I got up at 3 am and took Louis for a walk around the beach. The tide was splashing on the sands. But I was crying I could hardly see the sea. Oh God how am I going to live without the most precious thing in my life. I thought in 12 weeks ,life for both of us will be over. 12 weeks that’s all we have.
We were given an appointment to see an oncologist. It was explained that there is no cure and can only offer pallitive care. That means go home and make the best of what you have left. However he said other than my cancer I was quite fit and I had no cancer elsewhere. He said if I was interested he could refer me to see someone who may take me on as her patient and offer a life line. Not a cure but an extension to my 3 months. So due to a life belt being thrown to us Mavis was offered an operation called the VACS talcum powder op where the lung is sprayed with talcum. We jumped at this chance and eventually the operation trial was done in Guys in London.. I remember sitting at home .Just how long would this extension be. I was determined that whatever she wanted she got. Next we had radiation and finally Chemo. Chemo was 10 hours a day every 21 days .The Chemo was bad but we had by now passed the dreaded 3 months. We decided that we would make every day count for however long we have together.

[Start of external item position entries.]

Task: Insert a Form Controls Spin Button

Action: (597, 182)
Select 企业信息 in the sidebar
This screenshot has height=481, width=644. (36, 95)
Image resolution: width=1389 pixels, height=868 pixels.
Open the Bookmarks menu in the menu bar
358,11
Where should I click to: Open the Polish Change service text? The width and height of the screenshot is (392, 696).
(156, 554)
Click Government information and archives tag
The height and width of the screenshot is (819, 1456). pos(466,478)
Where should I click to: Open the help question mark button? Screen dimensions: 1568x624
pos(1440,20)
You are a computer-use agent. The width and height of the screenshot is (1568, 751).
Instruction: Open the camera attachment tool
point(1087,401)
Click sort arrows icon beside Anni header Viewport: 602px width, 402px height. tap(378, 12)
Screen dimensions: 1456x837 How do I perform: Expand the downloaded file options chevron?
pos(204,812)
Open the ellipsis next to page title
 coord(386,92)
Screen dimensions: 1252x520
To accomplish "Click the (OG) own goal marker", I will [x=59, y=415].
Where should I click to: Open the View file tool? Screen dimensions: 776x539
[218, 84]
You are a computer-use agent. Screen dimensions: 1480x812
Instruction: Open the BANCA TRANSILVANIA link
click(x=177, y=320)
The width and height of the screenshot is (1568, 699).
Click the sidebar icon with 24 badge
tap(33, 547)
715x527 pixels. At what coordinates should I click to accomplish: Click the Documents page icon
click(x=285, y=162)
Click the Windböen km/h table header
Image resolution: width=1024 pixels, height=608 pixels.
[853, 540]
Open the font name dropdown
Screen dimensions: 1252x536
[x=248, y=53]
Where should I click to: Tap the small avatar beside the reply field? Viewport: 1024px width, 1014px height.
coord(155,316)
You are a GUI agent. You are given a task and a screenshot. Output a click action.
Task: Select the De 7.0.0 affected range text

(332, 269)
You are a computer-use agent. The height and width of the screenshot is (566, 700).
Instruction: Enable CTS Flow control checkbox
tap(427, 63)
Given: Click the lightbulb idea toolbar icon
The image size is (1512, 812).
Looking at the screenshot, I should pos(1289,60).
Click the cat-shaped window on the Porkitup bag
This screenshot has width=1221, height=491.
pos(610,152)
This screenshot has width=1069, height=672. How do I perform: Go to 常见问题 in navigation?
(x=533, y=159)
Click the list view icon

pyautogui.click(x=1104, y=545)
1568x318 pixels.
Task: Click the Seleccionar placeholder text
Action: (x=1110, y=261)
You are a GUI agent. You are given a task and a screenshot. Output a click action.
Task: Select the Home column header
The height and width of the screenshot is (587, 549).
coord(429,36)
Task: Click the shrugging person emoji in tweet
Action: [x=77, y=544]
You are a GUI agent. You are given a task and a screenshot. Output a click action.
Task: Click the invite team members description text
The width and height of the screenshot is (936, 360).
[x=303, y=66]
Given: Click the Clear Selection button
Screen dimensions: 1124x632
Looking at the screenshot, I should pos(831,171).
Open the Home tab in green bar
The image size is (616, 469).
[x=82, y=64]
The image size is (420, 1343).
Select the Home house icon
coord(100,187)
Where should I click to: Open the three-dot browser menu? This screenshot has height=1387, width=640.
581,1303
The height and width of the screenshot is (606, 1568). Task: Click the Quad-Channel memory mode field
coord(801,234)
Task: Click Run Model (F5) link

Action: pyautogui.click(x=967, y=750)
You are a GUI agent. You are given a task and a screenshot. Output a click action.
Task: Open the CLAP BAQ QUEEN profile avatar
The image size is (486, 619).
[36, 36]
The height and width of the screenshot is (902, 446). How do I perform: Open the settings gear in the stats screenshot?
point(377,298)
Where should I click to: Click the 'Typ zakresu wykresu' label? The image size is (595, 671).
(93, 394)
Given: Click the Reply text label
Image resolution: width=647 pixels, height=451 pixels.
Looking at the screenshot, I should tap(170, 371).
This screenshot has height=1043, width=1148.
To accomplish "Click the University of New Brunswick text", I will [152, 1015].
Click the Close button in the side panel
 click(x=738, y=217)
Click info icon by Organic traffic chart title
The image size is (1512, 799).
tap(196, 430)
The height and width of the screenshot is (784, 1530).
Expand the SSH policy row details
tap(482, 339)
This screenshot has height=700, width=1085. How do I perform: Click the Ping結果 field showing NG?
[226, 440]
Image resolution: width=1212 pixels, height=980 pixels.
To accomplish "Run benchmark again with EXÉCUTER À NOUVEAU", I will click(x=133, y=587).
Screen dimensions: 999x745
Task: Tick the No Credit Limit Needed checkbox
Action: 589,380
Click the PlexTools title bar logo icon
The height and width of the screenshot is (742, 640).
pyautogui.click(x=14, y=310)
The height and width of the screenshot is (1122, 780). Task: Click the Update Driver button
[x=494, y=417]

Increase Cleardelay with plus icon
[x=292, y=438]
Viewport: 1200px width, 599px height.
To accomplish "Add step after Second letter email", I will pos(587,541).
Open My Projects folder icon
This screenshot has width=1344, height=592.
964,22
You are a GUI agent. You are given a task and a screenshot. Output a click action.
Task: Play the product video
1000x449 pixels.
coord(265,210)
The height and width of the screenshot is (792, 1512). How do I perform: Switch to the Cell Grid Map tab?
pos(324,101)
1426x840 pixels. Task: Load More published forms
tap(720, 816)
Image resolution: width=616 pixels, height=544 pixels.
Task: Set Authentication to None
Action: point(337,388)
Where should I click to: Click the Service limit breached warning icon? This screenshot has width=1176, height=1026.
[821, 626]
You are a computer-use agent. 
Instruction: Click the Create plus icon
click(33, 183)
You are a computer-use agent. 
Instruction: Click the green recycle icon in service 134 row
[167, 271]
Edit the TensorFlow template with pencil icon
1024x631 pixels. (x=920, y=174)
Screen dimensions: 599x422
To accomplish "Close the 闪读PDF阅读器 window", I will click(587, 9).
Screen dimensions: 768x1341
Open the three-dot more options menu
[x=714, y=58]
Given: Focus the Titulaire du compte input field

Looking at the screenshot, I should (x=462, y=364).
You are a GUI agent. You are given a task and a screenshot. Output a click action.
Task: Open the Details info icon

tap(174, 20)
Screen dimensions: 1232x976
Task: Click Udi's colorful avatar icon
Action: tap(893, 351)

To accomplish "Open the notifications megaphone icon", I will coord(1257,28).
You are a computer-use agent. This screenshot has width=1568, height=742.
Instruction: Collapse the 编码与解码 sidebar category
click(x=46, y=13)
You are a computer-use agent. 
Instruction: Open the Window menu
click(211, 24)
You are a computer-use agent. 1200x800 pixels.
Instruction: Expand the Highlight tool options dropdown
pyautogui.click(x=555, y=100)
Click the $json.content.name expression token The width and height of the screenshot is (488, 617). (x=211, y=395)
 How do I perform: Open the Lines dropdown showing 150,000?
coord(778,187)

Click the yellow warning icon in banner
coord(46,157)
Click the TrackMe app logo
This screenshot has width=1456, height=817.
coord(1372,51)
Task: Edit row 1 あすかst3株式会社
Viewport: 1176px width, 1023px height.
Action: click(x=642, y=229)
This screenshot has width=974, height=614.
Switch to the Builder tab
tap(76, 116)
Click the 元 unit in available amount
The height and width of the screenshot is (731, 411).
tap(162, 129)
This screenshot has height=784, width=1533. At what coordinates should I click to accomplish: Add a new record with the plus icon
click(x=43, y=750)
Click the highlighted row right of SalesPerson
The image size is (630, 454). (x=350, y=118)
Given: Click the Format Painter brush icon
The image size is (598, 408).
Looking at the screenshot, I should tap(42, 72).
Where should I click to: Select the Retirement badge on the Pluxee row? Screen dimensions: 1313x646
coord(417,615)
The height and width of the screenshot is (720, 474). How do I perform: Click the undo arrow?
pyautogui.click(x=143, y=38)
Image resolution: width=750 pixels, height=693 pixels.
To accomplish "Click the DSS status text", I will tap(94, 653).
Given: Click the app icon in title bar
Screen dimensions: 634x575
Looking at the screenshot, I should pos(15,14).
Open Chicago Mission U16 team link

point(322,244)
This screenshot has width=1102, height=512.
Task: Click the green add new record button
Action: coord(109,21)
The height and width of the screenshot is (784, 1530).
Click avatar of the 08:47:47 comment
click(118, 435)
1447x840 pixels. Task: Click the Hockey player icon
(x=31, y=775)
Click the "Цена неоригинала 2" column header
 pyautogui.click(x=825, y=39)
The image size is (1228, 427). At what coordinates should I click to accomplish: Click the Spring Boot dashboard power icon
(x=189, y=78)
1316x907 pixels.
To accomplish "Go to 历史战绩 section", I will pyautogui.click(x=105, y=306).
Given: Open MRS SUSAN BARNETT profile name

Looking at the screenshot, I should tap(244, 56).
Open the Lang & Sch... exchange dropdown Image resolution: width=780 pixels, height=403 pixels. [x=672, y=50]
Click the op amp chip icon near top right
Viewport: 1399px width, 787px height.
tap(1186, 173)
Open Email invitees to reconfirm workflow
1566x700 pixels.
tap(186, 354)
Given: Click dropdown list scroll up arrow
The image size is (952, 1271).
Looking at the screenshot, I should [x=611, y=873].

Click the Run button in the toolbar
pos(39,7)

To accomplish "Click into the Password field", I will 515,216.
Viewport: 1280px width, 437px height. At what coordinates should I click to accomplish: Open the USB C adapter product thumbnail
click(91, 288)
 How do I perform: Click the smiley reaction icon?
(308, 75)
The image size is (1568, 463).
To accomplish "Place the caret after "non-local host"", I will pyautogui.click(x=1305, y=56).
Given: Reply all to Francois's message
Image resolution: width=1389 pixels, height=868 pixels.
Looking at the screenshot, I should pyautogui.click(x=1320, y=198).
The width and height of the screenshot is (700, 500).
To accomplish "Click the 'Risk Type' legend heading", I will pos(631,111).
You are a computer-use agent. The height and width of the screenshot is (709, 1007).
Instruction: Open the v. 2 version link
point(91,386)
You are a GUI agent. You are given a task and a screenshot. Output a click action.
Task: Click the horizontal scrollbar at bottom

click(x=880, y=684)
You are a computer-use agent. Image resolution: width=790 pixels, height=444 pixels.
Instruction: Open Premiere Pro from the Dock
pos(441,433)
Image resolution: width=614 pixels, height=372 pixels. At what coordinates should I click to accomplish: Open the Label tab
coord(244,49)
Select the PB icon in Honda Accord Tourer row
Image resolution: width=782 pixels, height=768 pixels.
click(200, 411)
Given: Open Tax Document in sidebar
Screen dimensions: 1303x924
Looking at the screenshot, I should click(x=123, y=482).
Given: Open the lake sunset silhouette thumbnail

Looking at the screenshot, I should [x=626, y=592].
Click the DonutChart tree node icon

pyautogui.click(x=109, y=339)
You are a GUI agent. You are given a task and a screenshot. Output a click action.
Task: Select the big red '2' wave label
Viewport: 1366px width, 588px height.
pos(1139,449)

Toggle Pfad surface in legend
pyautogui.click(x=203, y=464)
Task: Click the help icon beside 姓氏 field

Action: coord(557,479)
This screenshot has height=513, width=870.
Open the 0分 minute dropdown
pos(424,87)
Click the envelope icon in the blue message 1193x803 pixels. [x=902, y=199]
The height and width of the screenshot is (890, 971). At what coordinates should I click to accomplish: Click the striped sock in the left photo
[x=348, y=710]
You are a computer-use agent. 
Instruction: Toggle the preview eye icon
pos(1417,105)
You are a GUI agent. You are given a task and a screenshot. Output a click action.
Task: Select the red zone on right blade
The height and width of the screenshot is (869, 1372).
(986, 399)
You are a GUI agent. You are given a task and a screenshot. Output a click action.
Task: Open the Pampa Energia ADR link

We are now in our 18-month since that doctor’s mind numbing news. I wake up every morning and I am so glad when I see her stir, we have another day together. I watch her when she nods off in the chair and when she wakes again. I treasure every single minute we are together. My life has changed since that fateful day. I pretend to myself that its all a dream and I will wake up and see its all been a dream. I am in denial. Its my only way of dealing with this. A later scan shows the tumour has shrunk. That result was like winning the lottery. I feel that I have aged so much this past year. I can see it in the mirror I feel it in every bone. But as long as Mavis continues to remain stable then I am a young man again and she is my flower.
I am grateful for every minute we can still have together.
But now however we recently had further results of her scan. The Beast has stirred again. Its grown since the previous scan. Oh God. The delusion I have built around myself to stop me going mad has shattered. We are once more searching and hopeful. We are awaiting a further scan to see just how its moved in the last 3 months. But due to Mavis‘s fighting spirit she has found a trial to get on in St. Barts. But we have to wait a month before we know if she is eligible. But if we cant then another round of chemo is on the cards. Then we get on the merry go round of hope fear joy disappointment and fear. But every day is a bonus.
This is a view from a carers point of view.How does meso turn my life upside down.
I am 73 . Mavis and I have been married 51 years and been together for almost 55 years.
For those that cant say this word or never heard of it. Its pronounced meso theely oma.
Its a fatal terminal cancer. Caused by direct or indirect contact with asbestos.
We are somewhat at a loss as to exactly where this contact took place. For her father worked in Chatham Dockyard and was in constant contact with asbestos. Likewise I also worked there. So did she catch it from her dad or from me washing my clothes. Or did she catch it along the way elsewhere.We will never know.
Where she contracted it at this point is of little consequence now. We have to live with it for as long as we can. Mavis has to fight this and I must support her every step of the way. This writing is in my small way an acknowledgment that its not only the patient who suffers but the loved ones who care for them.